LISTED RECORDS START

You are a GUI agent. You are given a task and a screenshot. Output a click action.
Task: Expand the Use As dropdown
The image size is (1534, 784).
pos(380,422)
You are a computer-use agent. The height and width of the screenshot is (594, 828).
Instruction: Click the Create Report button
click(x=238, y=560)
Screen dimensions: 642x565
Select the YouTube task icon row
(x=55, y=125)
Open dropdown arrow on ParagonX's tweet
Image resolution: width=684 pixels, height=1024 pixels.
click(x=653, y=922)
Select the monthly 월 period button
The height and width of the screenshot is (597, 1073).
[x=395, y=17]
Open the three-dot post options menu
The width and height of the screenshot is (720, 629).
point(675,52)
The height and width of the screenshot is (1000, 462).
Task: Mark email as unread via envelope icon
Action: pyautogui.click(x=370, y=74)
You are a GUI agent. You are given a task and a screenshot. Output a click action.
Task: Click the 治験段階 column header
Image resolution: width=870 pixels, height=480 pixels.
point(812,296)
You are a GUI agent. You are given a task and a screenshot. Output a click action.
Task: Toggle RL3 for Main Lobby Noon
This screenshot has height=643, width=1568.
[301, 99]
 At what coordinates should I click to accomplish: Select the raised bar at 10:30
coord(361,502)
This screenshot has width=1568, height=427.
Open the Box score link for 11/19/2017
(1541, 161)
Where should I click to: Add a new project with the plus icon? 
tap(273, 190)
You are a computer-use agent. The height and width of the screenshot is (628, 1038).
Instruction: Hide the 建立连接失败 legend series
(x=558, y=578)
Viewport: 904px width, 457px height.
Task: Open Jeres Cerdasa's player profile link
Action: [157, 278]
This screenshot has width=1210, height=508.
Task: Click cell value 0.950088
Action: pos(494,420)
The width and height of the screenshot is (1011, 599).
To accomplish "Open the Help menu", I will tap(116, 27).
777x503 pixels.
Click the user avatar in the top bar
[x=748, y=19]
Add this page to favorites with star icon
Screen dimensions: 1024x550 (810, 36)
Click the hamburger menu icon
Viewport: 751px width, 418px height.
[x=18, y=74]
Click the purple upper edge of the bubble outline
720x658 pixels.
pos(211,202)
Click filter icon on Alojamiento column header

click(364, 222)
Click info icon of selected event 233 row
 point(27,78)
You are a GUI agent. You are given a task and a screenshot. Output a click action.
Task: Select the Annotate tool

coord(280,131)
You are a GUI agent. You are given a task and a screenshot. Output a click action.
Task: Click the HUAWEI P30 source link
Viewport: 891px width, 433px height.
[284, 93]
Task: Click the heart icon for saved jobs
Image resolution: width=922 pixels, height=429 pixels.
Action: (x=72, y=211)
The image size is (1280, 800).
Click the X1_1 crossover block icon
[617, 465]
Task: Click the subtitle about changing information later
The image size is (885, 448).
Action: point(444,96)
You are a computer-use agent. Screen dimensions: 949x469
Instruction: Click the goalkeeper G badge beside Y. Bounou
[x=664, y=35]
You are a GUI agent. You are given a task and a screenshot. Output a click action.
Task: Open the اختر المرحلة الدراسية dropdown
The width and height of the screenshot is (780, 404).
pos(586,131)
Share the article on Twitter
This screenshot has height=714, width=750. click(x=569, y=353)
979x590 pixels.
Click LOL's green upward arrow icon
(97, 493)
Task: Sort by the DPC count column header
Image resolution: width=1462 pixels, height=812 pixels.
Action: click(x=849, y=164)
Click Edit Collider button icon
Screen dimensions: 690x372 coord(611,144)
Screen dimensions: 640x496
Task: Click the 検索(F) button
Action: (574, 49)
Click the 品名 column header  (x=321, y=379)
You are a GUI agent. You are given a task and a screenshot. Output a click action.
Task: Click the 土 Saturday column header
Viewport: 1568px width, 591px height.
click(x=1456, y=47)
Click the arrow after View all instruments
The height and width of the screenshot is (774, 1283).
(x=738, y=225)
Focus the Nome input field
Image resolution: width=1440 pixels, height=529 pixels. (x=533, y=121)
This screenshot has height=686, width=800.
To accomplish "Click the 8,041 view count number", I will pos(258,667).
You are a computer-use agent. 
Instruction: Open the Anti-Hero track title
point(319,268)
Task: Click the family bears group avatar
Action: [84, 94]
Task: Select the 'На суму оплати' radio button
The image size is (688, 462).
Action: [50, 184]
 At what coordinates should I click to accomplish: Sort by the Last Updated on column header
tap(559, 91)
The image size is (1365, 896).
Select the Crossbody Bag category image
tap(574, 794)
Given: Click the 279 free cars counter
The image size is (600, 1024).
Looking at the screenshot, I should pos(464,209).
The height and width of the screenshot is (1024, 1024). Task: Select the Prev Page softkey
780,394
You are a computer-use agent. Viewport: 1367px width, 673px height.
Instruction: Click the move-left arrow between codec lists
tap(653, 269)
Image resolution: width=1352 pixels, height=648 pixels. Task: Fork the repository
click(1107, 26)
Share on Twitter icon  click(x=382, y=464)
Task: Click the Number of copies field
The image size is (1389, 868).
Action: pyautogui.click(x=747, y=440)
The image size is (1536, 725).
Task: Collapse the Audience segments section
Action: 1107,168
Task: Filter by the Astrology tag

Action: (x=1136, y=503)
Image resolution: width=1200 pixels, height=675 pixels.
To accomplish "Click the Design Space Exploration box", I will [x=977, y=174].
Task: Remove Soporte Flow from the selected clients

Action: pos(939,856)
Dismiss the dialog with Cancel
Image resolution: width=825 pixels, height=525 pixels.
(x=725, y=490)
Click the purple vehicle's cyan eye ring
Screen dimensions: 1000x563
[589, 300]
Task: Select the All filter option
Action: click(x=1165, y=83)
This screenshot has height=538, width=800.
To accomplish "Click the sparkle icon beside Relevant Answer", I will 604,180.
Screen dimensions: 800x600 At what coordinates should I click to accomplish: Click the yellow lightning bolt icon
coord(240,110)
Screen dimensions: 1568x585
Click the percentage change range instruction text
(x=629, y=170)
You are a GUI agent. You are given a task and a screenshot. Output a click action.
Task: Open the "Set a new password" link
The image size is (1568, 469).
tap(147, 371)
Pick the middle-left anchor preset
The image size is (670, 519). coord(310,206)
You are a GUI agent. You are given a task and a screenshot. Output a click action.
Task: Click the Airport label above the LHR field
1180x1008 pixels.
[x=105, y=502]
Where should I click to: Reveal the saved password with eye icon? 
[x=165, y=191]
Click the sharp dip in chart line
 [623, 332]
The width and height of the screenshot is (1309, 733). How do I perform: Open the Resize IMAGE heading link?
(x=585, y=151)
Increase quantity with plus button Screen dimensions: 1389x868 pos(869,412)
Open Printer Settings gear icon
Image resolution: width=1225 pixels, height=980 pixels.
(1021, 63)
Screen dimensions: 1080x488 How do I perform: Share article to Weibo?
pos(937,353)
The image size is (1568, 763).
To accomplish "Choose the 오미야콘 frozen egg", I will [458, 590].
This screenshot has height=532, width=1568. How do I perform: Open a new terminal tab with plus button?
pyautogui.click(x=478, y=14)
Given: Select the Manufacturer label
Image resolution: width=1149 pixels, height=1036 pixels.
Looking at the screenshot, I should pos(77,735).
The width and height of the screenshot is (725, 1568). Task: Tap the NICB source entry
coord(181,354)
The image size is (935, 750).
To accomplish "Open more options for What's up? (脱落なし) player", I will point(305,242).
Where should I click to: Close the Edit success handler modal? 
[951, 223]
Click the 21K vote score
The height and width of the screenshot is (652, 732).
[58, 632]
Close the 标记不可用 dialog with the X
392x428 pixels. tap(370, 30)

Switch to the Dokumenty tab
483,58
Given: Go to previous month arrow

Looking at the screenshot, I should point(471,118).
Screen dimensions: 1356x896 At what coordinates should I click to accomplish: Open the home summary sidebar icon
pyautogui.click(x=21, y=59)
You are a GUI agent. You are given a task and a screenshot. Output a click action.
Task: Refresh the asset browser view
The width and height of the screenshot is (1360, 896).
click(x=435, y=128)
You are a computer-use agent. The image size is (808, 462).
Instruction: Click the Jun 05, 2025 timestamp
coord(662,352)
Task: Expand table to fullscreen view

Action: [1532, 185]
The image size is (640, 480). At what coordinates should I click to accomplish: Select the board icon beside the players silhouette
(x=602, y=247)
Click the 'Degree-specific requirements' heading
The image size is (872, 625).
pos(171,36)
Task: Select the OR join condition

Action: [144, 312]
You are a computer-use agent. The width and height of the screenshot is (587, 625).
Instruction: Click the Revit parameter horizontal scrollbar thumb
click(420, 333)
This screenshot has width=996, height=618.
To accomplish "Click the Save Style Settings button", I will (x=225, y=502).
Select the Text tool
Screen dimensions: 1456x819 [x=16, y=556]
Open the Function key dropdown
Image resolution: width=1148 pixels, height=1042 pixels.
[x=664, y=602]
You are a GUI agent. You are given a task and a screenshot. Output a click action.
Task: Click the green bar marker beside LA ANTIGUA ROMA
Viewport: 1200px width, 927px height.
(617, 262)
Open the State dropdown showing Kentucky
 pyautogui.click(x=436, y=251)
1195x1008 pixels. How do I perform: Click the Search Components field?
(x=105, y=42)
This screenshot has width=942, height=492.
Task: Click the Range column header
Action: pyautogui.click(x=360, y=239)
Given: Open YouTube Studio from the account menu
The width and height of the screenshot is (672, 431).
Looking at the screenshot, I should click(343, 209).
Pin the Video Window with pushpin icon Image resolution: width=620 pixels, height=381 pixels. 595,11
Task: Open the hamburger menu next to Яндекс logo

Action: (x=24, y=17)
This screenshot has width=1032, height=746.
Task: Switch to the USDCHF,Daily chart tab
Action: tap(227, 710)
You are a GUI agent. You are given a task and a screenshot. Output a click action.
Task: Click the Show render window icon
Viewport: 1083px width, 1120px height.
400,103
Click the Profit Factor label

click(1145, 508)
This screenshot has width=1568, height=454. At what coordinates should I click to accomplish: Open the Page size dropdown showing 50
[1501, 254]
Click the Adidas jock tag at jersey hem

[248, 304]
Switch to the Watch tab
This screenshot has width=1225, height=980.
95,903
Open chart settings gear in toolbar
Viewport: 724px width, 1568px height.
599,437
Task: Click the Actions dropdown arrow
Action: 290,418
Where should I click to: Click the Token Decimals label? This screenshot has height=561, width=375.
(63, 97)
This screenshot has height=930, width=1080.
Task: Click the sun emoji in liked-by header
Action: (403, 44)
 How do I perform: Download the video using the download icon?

LISTED RECORDS END

### WORK INSTRUCTIONS
Starting with the line that holds "Task: Click the 土 Saturday column header" and ending with the line that holds "Image resolution: width=1200", retype every line in the data above exactly, and nothing else.

### TASK ANSWER
Task: Click the 土 Saturday column header
Viewport: 1568px width, 591px height.
click(x=1456, y=47)
Click the arrow after View all instruments
The height and width of the screenshot is (774, 1283).
(x=738, y=225)
Focus the Nome input field
Image resolution: width=1440 pixels, height=529 pixels. (x=533, y=121)
This screenshot has height=686, width=800.
To accomplish "Click the 8,041 view count number", I will pos(258,667).
You are a computer-use agent. 
Instruction: Open the Anti-Hero track title
point(319,268)
Task: Click the family bears group avatar
Action: [84, 94]
Task: Select the 'На суму оплати' radio button
The image size is (688, 462).
Action: [50, 184]
 At what coordinates should I click to accomplish: Sort by the Last Updated on column header
tap(559, 91)
The image size is (1365, 896).
Select the Crossbody Bag category image
tap(574, 794)
Given: Click the 279 free cars counter
The image size is (600, 1024).
Looking at the screenshot, I should pos(464,209).
The height and width of the screenshot is (1024, 1024). Task: Select the Prev Page softkey
780,394
You are a computer-use agent. Viewport: 1367px width, 673px height.
Instruction: Click the move-left arrow between codec lists
tap(653, 269)
Image resolution: width=1352 pixels, height=648 pixels. Task: Fork the repository
click(1107, 26)
Share on Twitter icon  click(x=382, y=464)
Task: Click the Number of copies field
The image size is (1389, 868).
Action: pyautogui.click(x=747, y=440)
The image size is (1536, 725).
Task: Collapse the Audience segments section
Action: 1107,168
Task: Filter by the Astrology tag

Action: (x=1136, y=503)
Image resolution: width=1200 pixels, height=675 pixels.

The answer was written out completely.